LESOTHO will have a coalition government following a snap parliamentary election aimed at bringing stability to the tiny southern African kingdom following an alleged coup attempt.
Prime Minister Thomas Thabane’s party won the February 28 vote, the electoral commission chairperson Mohapela Lehohla said Tuesday.
Thabane’s All Basotho Convention (ABC) party held 40 seats, followed by its closest rival—the Democratic Congress (DC) of former prime minister Pakalitha Mosisili—with 37.
But the DC won the most votes, picking up 218,000 ballots, 3,000 more than the ABC.
The Lesotho Congress for Democracy of Deputy Prime Minister Mothetjoa Metsing, whose differences with Thabane fractured the outgoing coalition, had two seats.
Lesotho has a mixed parliamentary system. Eighty lawmakers are voted into power by constituents, while another 40 seats are distributed proportionally after the final tally to ensure all parties are represented.
A party needs 61 of the 120 seats available to rule without being forced into a coalition.
The political situation has been deteriorating since June after the prime minister suspended parliament to avoid a vote of no confidence that would likely have seen him ousted from power.
But fragile coalition governments have been a feature of Lesotho, with mixed outcomes.
The inconclusive nature of the election is a departure from the norm in many African governments, where there has tended to be a clear winner either in the first round if in a first-past-the-post system, or in a majority second-round vote.
But it also recasts a light on the parliamentary system of government, which while being popular with governments in the Commonwealth, continues to have fewer takers in Africa.
Lesotho is one of only five countries on the continent with a purely parliamentary system, where the legislature and the executive are interlinked.
About 10 other African countries have a semi-parliamentary system, or what is more commonly referred to as the parliamentary republic. In this model the head of government is also the head of state, but is elected, and is answerable to parliament.
It is a system that has found admirers in countries such as South Africa, Botswana, Algeria and Tunisia.
But the continent has overwhelmingly gone for the presidential system including all its variants, with over 35 countries plumping for the model. Essentially the president is not responsible to parliament, largely running the show unfettered, from State House.
Debate on the merits
The debate over the merits of both systems in Africa has over the years refused to go away. In the red corner are those who favour the presidential system, seeing it as more stable, better at checks and balances and in ensuring the most popular candidate gets into office. Its detractors see the potential for ‘Big-Man’ like authoritarianism and for costly stalemates with legislatures.
In the blue corner have been those who think the parliamentary system is speedier in passing law, helps bridge societal divides, encourages less corruption and focuses on party ideals. But those against it find unstable, in addition to propping up popular candidates.
Lesotho’s coalition fractured when one party—Metsing— withdrew its support. To add to the intrigue, Thabane’s ABC party did not have the majority seats in parliament but linked up with several smaller parties to outflank the winning DC.

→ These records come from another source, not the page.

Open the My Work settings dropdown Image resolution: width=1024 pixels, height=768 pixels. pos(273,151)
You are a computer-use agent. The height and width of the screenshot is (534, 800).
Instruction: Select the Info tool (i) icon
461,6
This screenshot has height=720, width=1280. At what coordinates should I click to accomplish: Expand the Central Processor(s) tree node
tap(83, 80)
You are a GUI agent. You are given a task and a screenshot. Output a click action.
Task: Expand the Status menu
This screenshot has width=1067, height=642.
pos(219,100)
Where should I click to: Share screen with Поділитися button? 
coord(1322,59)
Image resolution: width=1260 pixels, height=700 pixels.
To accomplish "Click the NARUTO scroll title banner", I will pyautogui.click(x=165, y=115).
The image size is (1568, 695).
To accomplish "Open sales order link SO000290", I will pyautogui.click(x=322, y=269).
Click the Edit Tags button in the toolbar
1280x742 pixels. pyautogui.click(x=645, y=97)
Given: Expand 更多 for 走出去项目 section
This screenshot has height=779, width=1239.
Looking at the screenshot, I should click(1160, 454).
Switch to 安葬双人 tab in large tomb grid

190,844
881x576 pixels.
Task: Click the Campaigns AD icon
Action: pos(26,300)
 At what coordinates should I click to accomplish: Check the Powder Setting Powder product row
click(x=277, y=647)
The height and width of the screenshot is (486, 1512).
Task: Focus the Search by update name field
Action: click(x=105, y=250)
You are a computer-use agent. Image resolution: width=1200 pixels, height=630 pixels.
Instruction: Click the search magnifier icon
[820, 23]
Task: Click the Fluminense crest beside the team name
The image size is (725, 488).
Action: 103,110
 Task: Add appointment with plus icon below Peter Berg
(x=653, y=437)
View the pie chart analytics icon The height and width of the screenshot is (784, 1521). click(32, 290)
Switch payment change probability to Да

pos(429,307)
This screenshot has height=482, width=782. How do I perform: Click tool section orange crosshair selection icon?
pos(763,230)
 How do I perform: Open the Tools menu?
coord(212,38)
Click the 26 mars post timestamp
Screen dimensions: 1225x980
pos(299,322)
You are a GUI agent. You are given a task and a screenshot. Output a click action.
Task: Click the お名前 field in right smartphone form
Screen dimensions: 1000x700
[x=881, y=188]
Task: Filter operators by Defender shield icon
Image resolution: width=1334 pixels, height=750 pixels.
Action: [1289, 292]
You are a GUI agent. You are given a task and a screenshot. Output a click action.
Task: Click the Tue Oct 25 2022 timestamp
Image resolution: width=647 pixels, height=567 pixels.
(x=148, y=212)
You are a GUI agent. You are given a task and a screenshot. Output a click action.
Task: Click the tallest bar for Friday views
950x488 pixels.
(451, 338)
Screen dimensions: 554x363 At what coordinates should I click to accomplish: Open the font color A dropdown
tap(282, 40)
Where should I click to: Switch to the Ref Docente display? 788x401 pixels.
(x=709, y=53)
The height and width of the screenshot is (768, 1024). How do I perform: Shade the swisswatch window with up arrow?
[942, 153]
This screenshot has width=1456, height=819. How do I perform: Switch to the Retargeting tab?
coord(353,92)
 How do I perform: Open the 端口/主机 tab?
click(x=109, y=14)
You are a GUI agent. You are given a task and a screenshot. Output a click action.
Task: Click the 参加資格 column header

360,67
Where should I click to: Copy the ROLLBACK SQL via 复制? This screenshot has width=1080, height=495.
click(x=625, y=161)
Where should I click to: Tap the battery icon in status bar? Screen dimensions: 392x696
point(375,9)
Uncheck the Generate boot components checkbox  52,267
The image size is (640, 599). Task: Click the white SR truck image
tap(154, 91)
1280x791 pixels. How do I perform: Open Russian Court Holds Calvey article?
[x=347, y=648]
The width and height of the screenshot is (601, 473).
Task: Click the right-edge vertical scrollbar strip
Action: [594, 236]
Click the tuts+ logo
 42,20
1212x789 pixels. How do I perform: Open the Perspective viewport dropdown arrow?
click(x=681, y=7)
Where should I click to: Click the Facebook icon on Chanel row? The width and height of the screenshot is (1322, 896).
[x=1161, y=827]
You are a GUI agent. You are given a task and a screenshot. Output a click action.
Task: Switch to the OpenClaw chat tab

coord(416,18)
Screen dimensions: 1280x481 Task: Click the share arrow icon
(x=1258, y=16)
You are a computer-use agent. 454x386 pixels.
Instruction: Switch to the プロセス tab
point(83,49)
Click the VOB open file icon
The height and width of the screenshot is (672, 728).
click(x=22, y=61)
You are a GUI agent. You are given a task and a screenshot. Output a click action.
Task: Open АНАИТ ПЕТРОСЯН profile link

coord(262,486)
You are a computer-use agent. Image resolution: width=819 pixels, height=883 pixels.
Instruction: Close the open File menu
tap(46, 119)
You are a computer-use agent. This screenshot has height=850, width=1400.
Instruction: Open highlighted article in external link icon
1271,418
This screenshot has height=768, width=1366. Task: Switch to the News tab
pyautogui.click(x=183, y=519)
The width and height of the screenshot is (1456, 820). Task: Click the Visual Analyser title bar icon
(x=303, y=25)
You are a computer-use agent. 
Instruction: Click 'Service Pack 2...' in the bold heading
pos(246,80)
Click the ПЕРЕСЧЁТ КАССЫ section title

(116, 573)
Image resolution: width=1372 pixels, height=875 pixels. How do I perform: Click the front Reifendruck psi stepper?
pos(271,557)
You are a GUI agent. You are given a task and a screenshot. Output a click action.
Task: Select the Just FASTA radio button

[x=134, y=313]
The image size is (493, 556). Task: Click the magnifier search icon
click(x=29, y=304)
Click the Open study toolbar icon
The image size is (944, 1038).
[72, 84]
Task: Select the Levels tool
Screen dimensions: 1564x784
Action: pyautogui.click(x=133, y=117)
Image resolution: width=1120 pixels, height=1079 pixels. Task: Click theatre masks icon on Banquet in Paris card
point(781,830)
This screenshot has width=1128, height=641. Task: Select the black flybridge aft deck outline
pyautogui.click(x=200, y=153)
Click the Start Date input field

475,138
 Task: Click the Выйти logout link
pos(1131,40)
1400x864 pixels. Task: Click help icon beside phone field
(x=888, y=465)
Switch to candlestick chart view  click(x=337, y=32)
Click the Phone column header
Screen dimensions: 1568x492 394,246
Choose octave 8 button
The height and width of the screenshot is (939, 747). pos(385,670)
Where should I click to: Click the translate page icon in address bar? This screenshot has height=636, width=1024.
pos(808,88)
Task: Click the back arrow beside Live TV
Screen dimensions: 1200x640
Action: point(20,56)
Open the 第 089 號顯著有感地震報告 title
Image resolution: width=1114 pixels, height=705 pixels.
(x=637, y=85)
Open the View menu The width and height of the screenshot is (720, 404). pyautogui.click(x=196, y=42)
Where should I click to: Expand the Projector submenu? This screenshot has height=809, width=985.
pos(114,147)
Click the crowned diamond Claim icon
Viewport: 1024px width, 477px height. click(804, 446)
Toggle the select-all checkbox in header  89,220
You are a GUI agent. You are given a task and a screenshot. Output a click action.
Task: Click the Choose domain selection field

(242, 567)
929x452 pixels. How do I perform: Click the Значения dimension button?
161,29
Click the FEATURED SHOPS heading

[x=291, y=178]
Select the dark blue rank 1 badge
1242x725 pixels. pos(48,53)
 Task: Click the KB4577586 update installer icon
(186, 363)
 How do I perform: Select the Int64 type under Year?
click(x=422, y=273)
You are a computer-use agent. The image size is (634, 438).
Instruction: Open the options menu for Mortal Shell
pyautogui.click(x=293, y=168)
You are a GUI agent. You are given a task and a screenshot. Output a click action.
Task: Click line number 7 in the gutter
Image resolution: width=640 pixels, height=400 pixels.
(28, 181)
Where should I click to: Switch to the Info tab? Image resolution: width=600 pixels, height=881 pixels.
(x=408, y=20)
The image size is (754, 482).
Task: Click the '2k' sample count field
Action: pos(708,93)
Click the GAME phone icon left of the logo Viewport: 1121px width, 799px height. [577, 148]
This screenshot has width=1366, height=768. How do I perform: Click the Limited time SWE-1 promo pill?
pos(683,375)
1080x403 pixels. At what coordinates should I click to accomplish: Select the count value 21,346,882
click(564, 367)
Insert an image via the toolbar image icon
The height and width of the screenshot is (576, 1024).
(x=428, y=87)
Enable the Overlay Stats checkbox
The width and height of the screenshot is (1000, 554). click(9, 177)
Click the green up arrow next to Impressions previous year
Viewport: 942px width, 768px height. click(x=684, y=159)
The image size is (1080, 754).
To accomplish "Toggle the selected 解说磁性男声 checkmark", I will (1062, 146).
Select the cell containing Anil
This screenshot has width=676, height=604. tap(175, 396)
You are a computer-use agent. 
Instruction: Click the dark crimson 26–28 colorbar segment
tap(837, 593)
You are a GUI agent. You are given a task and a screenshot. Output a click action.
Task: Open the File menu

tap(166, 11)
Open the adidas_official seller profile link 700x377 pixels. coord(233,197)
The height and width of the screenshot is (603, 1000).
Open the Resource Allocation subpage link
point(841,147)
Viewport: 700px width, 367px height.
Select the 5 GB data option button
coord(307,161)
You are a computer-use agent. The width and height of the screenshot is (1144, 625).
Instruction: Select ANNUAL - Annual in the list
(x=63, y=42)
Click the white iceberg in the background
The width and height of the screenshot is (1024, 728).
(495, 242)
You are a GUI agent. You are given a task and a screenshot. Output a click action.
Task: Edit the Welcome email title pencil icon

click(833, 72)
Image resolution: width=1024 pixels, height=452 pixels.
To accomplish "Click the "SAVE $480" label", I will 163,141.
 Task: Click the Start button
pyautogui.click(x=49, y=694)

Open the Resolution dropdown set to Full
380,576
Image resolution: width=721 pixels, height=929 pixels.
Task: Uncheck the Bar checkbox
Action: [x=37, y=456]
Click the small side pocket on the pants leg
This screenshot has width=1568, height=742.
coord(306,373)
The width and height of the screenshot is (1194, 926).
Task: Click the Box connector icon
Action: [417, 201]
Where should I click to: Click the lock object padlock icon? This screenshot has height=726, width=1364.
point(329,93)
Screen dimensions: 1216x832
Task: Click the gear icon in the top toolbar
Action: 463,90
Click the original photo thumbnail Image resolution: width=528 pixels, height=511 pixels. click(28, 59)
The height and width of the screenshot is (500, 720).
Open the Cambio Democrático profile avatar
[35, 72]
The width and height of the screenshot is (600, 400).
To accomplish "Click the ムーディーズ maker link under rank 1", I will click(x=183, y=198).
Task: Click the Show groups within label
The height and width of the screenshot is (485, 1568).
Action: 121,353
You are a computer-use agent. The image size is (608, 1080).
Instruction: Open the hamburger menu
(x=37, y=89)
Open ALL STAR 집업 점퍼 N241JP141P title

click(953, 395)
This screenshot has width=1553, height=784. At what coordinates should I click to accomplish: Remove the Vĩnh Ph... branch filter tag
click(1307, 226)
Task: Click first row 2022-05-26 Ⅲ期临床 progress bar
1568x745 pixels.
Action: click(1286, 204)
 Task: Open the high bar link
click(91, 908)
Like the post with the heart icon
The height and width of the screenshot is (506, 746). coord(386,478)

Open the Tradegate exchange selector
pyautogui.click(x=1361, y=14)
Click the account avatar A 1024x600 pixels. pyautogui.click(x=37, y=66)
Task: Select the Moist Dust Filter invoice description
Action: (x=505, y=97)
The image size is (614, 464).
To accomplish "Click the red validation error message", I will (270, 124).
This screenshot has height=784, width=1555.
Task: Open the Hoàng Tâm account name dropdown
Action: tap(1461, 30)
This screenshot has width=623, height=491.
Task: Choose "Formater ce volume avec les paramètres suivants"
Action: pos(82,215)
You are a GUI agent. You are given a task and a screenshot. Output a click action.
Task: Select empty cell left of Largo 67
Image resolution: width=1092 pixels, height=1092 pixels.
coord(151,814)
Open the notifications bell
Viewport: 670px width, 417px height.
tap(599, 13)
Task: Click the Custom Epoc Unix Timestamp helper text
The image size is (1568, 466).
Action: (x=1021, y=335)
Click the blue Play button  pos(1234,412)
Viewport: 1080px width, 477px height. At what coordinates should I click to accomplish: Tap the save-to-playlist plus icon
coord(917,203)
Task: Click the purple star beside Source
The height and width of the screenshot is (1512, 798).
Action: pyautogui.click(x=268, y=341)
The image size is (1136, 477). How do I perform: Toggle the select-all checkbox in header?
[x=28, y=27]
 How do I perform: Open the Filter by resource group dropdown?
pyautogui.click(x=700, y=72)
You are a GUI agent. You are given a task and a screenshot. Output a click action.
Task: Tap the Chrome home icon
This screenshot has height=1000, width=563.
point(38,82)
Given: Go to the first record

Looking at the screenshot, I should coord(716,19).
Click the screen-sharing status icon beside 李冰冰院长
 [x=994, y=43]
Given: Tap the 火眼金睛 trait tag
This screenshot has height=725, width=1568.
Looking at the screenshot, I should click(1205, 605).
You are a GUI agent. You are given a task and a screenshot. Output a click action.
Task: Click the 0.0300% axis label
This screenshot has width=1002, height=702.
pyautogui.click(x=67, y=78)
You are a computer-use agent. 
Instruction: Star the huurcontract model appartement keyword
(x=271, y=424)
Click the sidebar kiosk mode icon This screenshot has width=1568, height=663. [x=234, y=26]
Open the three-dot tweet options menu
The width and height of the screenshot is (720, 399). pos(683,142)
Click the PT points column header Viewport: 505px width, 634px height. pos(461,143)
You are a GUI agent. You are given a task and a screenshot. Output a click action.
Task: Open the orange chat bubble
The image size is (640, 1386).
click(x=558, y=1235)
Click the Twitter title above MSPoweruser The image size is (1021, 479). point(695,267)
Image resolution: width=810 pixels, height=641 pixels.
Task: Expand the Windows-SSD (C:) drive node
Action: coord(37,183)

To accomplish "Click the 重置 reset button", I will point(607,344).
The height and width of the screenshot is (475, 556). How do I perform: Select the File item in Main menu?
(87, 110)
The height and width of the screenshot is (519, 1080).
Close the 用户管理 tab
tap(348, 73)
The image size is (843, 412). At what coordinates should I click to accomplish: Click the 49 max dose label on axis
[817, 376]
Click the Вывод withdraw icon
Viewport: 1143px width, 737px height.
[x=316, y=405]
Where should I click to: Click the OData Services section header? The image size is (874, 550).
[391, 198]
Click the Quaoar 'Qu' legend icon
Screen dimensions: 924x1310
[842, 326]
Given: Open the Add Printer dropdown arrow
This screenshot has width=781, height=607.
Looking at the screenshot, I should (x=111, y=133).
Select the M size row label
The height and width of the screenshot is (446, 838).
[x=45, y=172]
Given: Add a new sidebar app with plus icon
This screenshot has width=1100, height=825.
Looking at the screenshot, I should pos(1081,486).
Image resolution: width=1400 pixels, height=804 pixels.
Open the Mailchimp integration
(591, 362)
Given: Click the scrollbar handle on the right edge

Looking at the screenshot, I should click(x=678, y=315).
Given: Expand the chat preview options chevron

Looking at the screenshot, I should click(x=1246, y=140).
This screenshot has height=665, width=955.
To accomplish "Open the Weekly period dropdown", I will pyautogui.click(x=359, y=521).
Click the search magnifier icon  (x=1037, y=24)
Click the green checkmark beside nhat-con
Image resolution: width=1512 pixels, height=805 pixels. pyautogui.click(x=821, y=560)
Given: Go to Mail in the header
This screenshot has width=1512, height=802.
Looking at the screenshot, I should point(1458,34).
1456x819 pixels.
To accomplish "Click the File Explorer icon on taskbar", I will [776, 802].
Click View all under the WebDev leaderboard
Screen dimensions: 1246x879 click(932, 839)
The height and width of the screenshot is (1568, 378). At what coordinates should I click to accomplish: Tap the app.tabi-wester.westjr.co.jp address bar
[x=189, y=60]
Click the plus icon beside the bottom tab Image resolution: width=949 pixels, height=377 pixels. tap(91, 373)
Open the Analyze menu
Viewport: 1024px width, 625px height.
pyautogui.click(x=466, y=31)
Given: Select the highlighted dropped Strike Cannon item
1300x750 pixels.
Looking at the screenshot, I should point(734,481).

That debate has since evolved into the respective systems’ effects on political parties, with political scientists arguing that presidents often “betray” the parties that take them into power in a presidential structure.
A wide-ranging study examining all the prime ministers and presidents in democratic countries between 1945 and 2007 showed that presidents overwhelmingly tend to have weaker ties to their parties than do prime ministers.
It is a fascinating debate but with few clear winners. Most African countries, for various reasons from the historical to the benefits of patronage, have tended to be rather rigid with their systems. How would it be if they were more “open-minded”?
An experimental land
With a population of just over two million, nearly 20 political parties run in the country’s last election in 2012. Multi-party politics in Leotho have had a chequered record—almost all elections have involved conflict, and the country has also dabbled with a one-party autocracy and a military regime.
For a country its size Lesotho has tended to be quite experimental with the systems—it has a hybrid, where the party that is first past the post—which is over half of the 120 legislators, gets to rule without a coalition.
It also has proportional representation so that political parties are broadly catered for following reforms, with inter-party relations having improved considerably since their reemergence in 1993.
It also tried out an executive constitutional monarchy which it didn’t find to be much to its liking. Yet it maintains an upper house of hereditary chiefs, loosely like Britain’s House of Lords.
Lesotho’s coalitions have been a source of much angst—the August 2014 alleged coup bid was alleged to have been fuelled by the opposition, while the military has been a handy political tool in the past.
Political parties also continue to lack policy space, funding, institutions and ideologies. The latter is a concern, as the parliamentary system is supposed to focus politics on party ideals and manifestoes, but there has been little evidence of that in Lesotho, mirroring an African challenge.
But the gains have also been there: Lesotho ranked 10th on the last Ibrahim Index of African Governance. Noticeable, seven of these countries on the list sponsored by Sudanese-British billionaire Mo Ibrahim have a variant of a parliamentary system in place.
Lesotho also ranks among the top 10 happiest African countries on the World Happiness Report 2013. Clearly, amid all the upheaval, which has been both socio-political and economic given its geographical vulnerability, something is working in the kingdom.